As questões últimas da existência, sobre a vida e a morte, o mal e o sofrimento, a natureza humana e o seu destino estão além do poder da razão. Por isso o homem sempre busca essas respostas esperando que elas "se revelem" de algum modo a ele. Nesse nível o homem se abre para o transcendente e espera que o sentido último venha a emergir diante dos seus olhos, exercitando fé Por essa razão podemos dizer que aquelas idéias mais centrais em nosso sistema de crenças, as que tem o poder de originar e dirigir nossa cosmovisão são recebidas por nós a partir da fé.

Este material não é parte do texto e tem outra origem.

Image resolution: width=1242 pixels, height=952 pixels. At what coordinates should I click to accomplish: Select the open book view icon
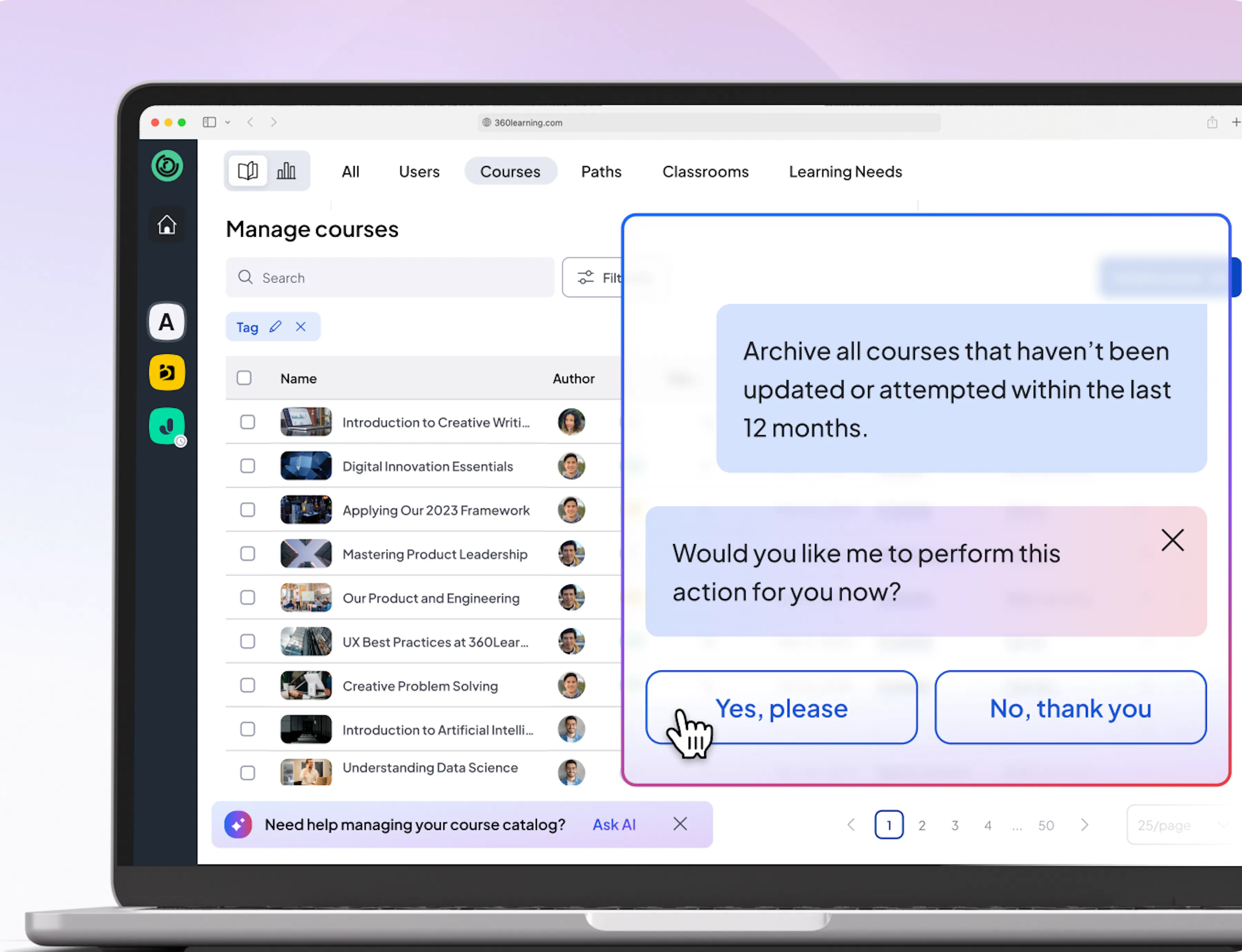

Dito isto, devemos admitir que diferentes condições de vida afetam profundamente o sistema de crenças de alguém. Para que uma cosmovisão tenha sucesso em orientar a vida, ela deve ser capaz de iluminar a experiência apontar caminhos. Ou seja: ela deve ser consistente com os fatos da experiência. Como as condições da experiência variam bastante, temos às vezes cosmovisões (no sentido de conjunto total de crenças) divergentes emergindo dos mesmos compromissos básicos de fé. A visão de mundo Anabatista, por exemplo, é diferente da visão de mundo Calvinística. Naturalmente, é legítimo perguntar qual cosmovisão está mais de acordo com a Bíblia. Mas também devemos admitir que condições de experiência diferentes podem levar a diferentes ênfases e novas descobertas sobre a verdade bíblica.

Que tipo de experiência pode afetar nossa cosmovisão? A vida emocional, por exemplo. Sentimentos enraizados de abandono podem afetar a integridade da fé. Pessoas que foram submetidas ou testemunharam abusos freqüentes de autoridade podem moldar sua cosmovisão de tal forma que o poder seja sempre identificado com o mal. Pessoas que nunca conheceram a miséria e a exploração de perto podem adotar uma visão otimista da sociedade e apoiar teorias econômicas liberais. Conflitos pessoais podem causar uma ruptura entre o que é confessado na fé e a prática, e alguém pode tentar fechar essa brecha alterando não a prática, mas a confissão de fé. A vida social também pode nos levar a uma alteração de cosmovisão. O desejo de manter privilégios sociais pode nos levar a adotar posturas que justificam a opressão. Ou podemos ser levados a aceitar como corretos certos comportamentos imorais devido à pressão da maioria.

Temos então que a cosmovisão tem sempre duas fontes: (1) nossas crenças fundamentais, fornecidas pela orientação religiosa fundamental, através da fé, e (2) nossas experiências e condições de vida, incluindo condições materiais, sociais, emocionais, intelectuais, etc. Podemos dizer que ela serve como um mediador entre a fé e essas condições de vida:

Como a figura indica, é preciso admitir que comportamentos e práticas sempre surgem associados a idéias, e que estas tem o poder de gerar comportamentos. Ou seja, mesmo não sendo independentes das condições da experiência, as idéias tem uma função “mediadora” na vida humana, através de nosso sistema de crenças que orienta o comportamento.

O sistema de crenças da coletividade compõe sua cosmovisão, aquilo em que o povo acredita e a forma como interpreta a realidade. Tudo o mais em sua vida será grandemente determinado por esse sistema: o valor do ser humano para aquela cultura, a família, os relacionamentos, as leis, questões de ética, o valor da ciência e do trabalho, questões da moral e da justiça, modelos econômicos, a importância de Deus na sociedade, etc.